Mahler’s final completed symphony has been something of a favourite for recent music directors of the Berlin Philharmonic, although the orchestra clearly likes to ration its performances. Simon Rattle conducted the last one here six years ago, but with the conductor and orchestra having just returned from a long tour in the Far East – and having given a guest appearance last week at the newly sort-of reopened Staatsoper unter den Linden – the baton was passed to Bernard Haitink.

Bernard Haitink © Monika Rittershaus
Bernard Haitink
© Monika Rittershaus

The band also fielded personnel that, if not exactly constituting a B-team (this is a squad that epitomises strength in depth), lacked a few of its starrier players. But the sheer quality of the playing, the richness and focus of the orchestra’s sound in the forthright, vivid acoustic of its home was undimmed, proving especially trenchant in the pared-down sound world of late Mahler.

As Haitink gently set the score in motion, almost nonchalantly, it was the melting, halting tenderness of the second violins’ line, gently creeping in, that indicated that this was likely to be a performance to cherish. The impression was underlined when they were joined by the cellos and first violins, concertmaster Noah Bendix-Balgley leading from the front, and their yearning counterpoints.

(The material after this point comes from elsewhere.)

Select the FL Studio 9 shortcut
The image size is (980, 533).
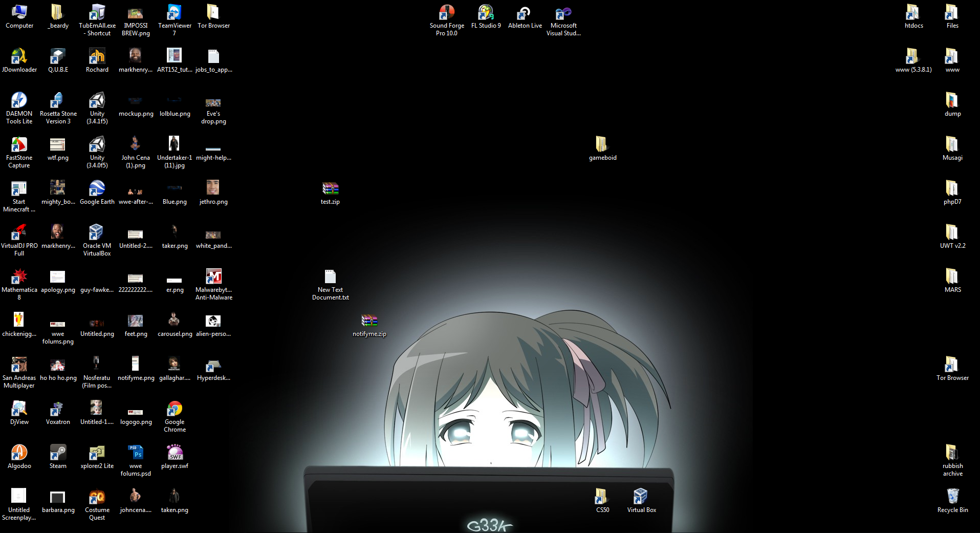point(486,13)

Each successive entry brought more quality. The scything brass cut through the first climax to thrilling effect, the woodwinds allied pinpoint clarity with vivid characterization and the horns, always burnished and rich, were on especially fine form – David Cooper was magnificent in the solos.

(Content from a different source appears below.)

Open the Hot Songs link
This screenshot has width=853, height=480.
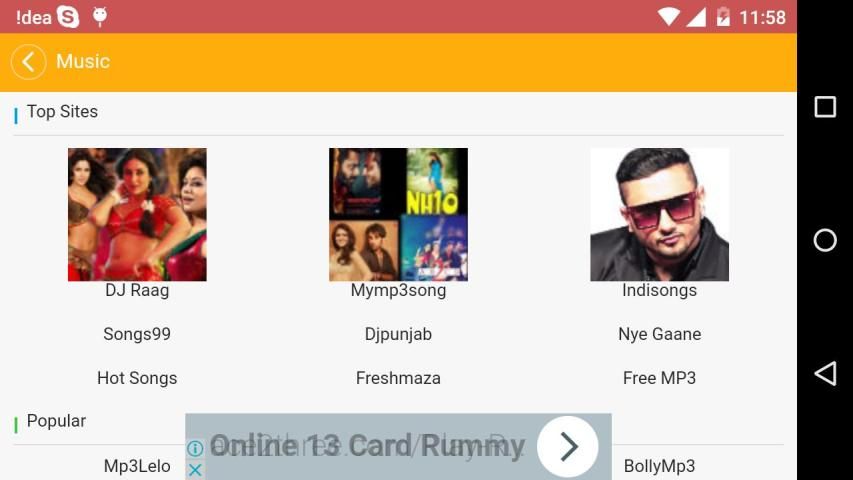137,378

I occasionally longed for something duskier and more impressionistic in the sound – not to be able to hear every word of Mahler’s whispered phrases – but the clarity was compelling, and the forceful urgent swell with which the sinewy counterpoint would rise up to each climax imbued the movement with almost heroic determination. I found myself rooting as rarely before for the symphony’s protagonist – love, life, Mahler himself, whoever it may be – even if we were never in any doubt of the music’s default sense of resignation, of that ultimate all-too-human failure.

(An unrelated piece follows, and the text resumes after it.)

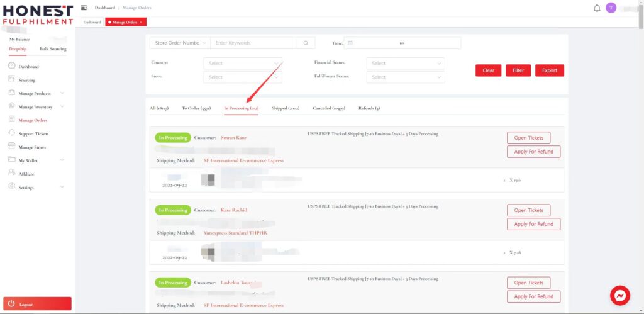The height and width of the screenshot is (314, 644).
Task: Collapse sidebar using hamburger menu icon
Action: (84, 8)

Everything was underpinned by conducting from Haitink that offered the opening Andante comodo as one grand arc. The conductor is now a frail figure, but his technique has become a marvel of concision, the merest gesture able gently to rock the music back into motion after each shattering climax.

Bernard Haitink conducts the Berliner Philharmoniker © Monika Rittershaus
Bernard Haitink conducts the Berliner Philharmoniker
© Monika Rittershaus

And though the conductor's own walk to the podium was slow, the ‘walking pace’ of this first movement was bracing, never indulgent or maudlin. The funereal march with which we trudge to the reprise – “with such malign pomp,” Adorno wrote, “a mandarin is buried” – retained a dignity and certain stiff-lipped discipline that made the movement’s final dissolution all the more moving.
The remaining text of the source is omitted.